Subject Area History of Science
Greek and Latin Philology
Term from 2013 to 2019
Project identifier Deutsche Forschungsgemeinschaft (DFG) - Project number 246321084
 
Antique Greek surgery reached its peak in the scientifically prosperous climate of Hellenistic Alexandria. The original treatises dating from this period are lost. However, the knowledge contained in them has been preserved in the compendia by the so-called "pneumatic" surgeons Leonides, Archigenes (1st century A. D.), Heliodoros and Antyllos (2nd / 3rd century A. D.). The compendium last in chronology and possibly the most mature of the aforementioned ones is by Antyllos of Alexandria. According to later authors, he was regarded as one of the best surgeons of antiquity. He is the only Hellenistic surgeon whose ideas are proven to have spread to the Arabic world - a fact that is shown by quotes of his work occurring in the works by ar-Râzî and 'Alî ibn 'Îsâ. Even further Arabic medical authors might have drawn upon him. However, to this day this hypothesis cannot be proven, since not even a basic inventory of his Arabic fragments exists so far.

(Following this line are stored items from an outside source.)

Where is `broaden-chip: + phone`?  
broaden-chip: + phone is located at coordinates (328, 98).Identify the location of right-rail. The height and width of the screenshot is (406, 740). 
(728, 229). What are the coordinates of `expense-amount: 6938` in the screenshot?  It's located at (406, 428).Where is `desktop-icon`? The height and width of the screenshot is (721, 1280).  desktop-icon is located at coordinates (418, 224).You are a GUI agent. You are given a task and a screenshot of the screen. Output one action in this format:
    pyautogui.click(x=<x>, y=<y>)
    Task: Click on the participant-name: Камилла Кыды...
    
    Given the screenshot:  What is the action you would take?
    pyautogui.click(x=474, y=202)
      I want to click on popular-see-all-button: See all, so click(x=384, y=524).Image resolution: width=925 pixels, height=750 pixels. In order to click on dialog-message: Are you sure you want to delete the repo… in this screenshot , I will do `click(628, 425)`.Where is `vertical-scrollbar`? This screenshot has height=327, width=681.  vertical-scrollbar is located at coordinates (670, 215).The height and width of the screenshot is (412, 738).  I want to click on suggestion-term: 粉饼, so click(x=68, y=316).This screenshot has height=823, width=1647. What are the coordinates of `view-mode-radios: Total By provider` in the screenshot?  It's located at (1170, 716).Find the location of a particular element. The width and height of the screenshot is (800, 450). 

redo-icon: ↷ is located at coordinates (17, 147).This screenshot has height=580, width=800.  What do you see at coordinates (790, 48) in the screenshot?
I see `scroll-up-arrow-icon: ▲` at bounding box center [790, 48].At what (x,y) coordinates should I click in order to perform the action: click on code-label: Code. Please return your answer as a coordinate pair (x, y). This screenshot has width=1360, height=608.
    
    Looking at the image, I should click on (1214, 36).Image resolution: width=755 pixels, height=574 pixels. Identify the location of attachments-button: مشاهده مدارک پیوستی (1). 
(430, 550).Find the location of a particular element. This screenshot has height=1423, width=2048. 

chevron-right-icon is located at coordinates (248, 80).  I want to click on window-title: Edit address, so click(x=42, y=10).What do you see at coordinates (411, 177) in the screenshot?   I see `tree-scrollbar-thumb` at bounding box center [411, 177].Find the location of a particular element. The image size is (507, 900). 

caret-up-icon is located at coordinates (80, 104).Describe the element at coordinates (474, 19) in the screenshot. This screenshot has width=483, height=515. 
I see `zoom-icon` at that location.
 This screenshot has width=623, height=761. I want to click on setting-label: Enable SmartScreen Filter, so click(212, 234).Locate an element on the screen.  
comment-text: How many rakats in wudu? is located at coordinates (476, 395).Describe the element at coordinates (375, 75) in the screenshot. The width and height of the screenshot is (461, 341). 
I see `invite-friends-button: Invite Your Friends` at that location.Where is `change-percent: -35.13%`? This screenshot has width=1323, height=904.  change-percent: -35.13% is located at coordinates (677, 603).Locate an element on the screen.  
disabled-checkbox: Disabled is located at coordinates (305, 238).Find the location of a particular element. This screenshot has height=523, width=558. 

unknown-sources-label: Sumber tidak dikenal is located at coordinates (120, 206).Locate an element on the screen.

This is equally true for all his Greek fragments and as well for the fragments of other pneumatic surgeons, all of which still have to be inventorised and analysed. The pneumatic surgeons are the only important physicians of antiquity whose fragments have not yet been edited according to the standards of modern philology.The request for continuation of the project is motivated by the following aims: the Arabic Antyllos text ist to be further completed by using important manuscripts from Istanbul that have not been taken into account by researchers so far. Finally the manuscript of the Antyllus study has to be reworked according to the guidelines of the publisher. Furthermore, the collections of fragments of Leonides, Archigenes and Heliodorus are to be completed, commented on and to be made ready for publication. Because of the often intertwined quotations and due to passages of sometimes unclear authorship, a computerized stylometric analysis is necessary to suplement the study. In addition, the elective soft tissue surgery of Celsus' (De medicina, book 7) is to be included in the overall view, since it shows remarkable parallels and dependencies with the fragments collected so far. With the inclusion of Celsus surgery, a study of all that has been transmitted of elective soft tissue surgery from antiquity will be available.